Fittingly for a film rooted in Broadway, post-production on the feature film Tick, Tick … Boom! was largely completed in New York City by members of the Post New York Alliance. Visual effects house Phosphene used its wizardry to reconstruct several of Larson’s hangouts from the 1990s and help the production overcome the challenges of filmmaking during the covid pandemic. Picture finishing, meanwhile, was executed wholly at Company 3, where award-winning colorist Stephen Nakamura worked with Miranda and cinematographer Alice Brooks, ASC to finetune the dreamlike imagery used to tell Larson’s story.
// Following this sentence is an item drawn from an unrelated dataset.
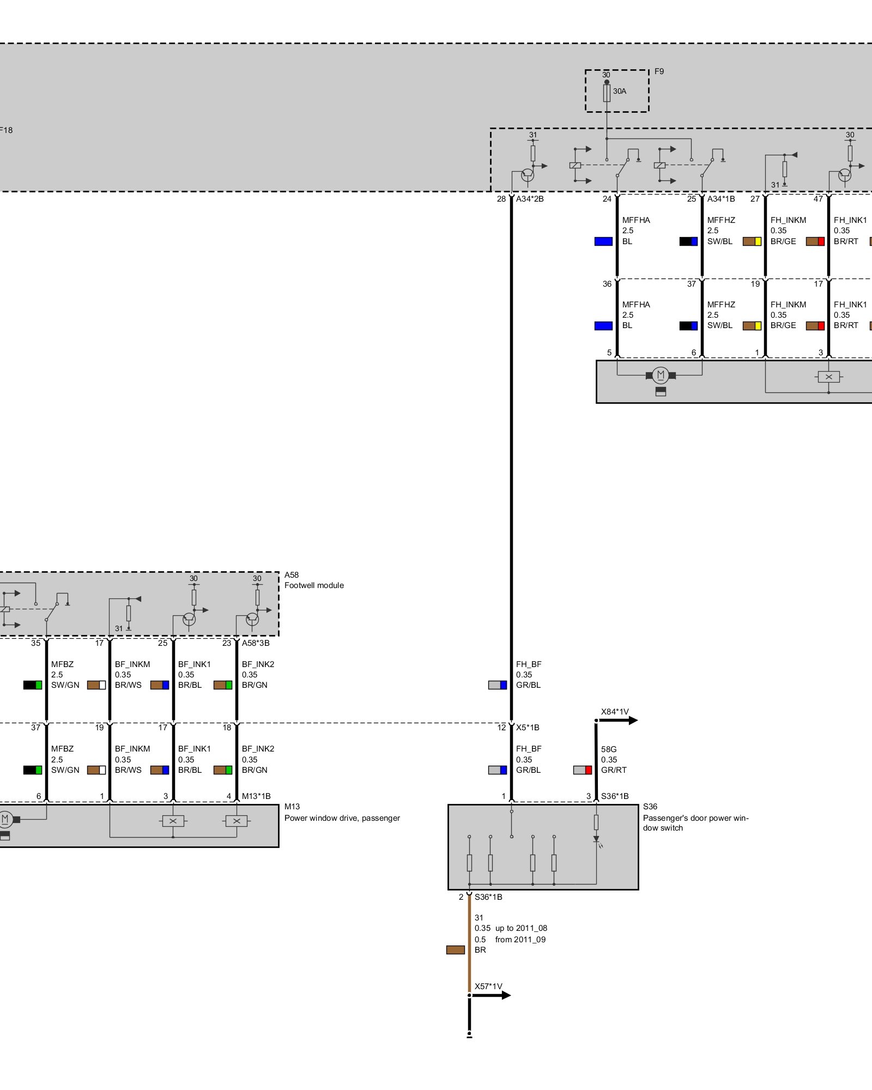Click the motor symbol between pins 5 and 6
The image size is (872, 1090).
tap(661, 375)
The film is Pulitzer Prize and Tony Award winner Lin-Manuel Miranda’s magical adaptation of the autobiographical musical by Jonathan Larson, who revolutionized theatre as the creator of Rent. In theatres November 12 from Netflix, the film finds Larson (played by Andrew Garfield), a promising theatre composer on the cusp of his 30th birthday, navigating love, friendship, and the pressures of life as an artist in New York City.
Production of Tick, Tick…Boom! began early in 2020 just as the covid pandemic was starting to spread across the globe and then had to pause when New York went into lockdown. Months later, when shooting resumed, it did so under rigorous health and safety measures that included restricting the number and proximity of people on the set.
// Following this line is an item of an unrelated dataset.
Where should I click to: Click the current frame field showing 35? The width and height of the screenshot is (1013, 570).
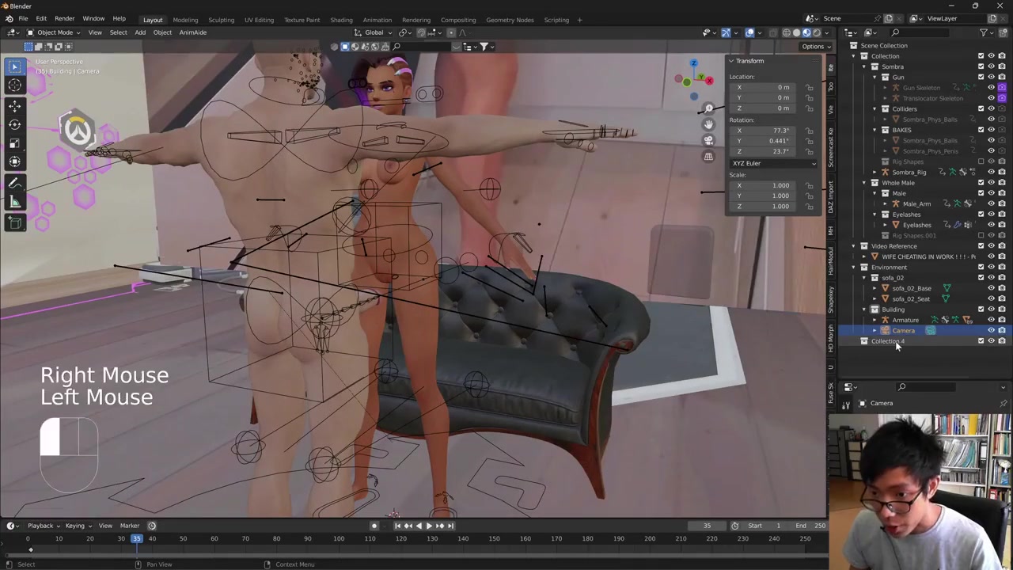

Those measures complicated the capturing of scenes in one of the film’s central locations, a small, Off Broadway theatre where Garfield, as Larson, relates his story before a live audience. To shoot there safely, audience members had to be captured in small groups. “Audience shots are often captured in multiple passes, but this was much more complicated,” explains Phosphene’s John Bair, who served as visual effects supervisor. “Extras had to be shot separately from principals and we had to employ strategies such as keeping a group of actors isolated and in quarantine so that they could be used multiple times.”
For one scene, where Larson is visited by the ghostly shades of Broadway luminaries, each of the actors had to be captured individually and later assembled into a single scene by Phosphene artists.
The visual effects team’s talents were applied in a more conventional manner to create certain iconic locations from Larson’s past. Artists rebuilt the rooftop of his apartment in Soho and the nearby Moondance Diner where he worked. “We constructed the entire environment surrounding the apartment building as it appeared in the early ‘90s,” recalls Bair. “It’s entirely CG to accommodate dynamic cameras moves from the live action.”
Similarly, artists recreated the environs of the Moondance Diner. “The building has changed radically since 1992,” says Bair. “Being local helped us take it back in time. We could get references from buildings that still exist.”
Company 3 delivered a full slate of post services from its facility on West 18th Street, including dailies processing, color grading, editorial finishing, and deliverables. It also provided space and technology to picture editors Myron Kerstein and Andrew Weisblum and their crew.
During final grading sessions, Nakamura worked with Brooks to subtly tease out the emotional flavor of Larson’s world. “He was working as a waiter and very poor at the time,” Nakamura recalls. “Alice and Lin wanted to reflect his dreary surroundings in a gritty look. Nothing is polished or pretty. We applied a film grain to enhance the effect. Most of the movie has that vibe.”
Color is used in a rather unusual way in a sequence that alternates between Larson’s rundown apartment in Soho and one occupied by his friend Michael. “Michael works for an ad agency and lives in a very nice, high-rise apartment,” Nakamura explains. “Lin wanted the contrast, as we move from one space to the other, to have a visceral feel. I used the color warper feature in DaVinci Resolve to remove most of the color from Jonathan’s apartment while adding saturation to Michael’s place. It isn’t like transitioning from black & white to color, the effect is much cooler than that and you can really feel the difference.”
Bair says the whole project had a special feel. The camaraderie between different departments and vendors was unusually high, in part because they were telling a uniquely New York story at a time when the city was facing an unprecedented challenge. “Lin had a great creative team, including DP Alice Brooks, production designer Alex DiGerlando, editors Myron Kerstein and Andrew Weisblum,” he observes. “We worked with all of them, and everyone worked with a common purpose. Lin has strong opinions, but he made the most of the talent around him. Across the board, it was a fantastic experience.”
Post New York Alliance is an association of film and television post-production facilities, labor unions and individuals operating in New York.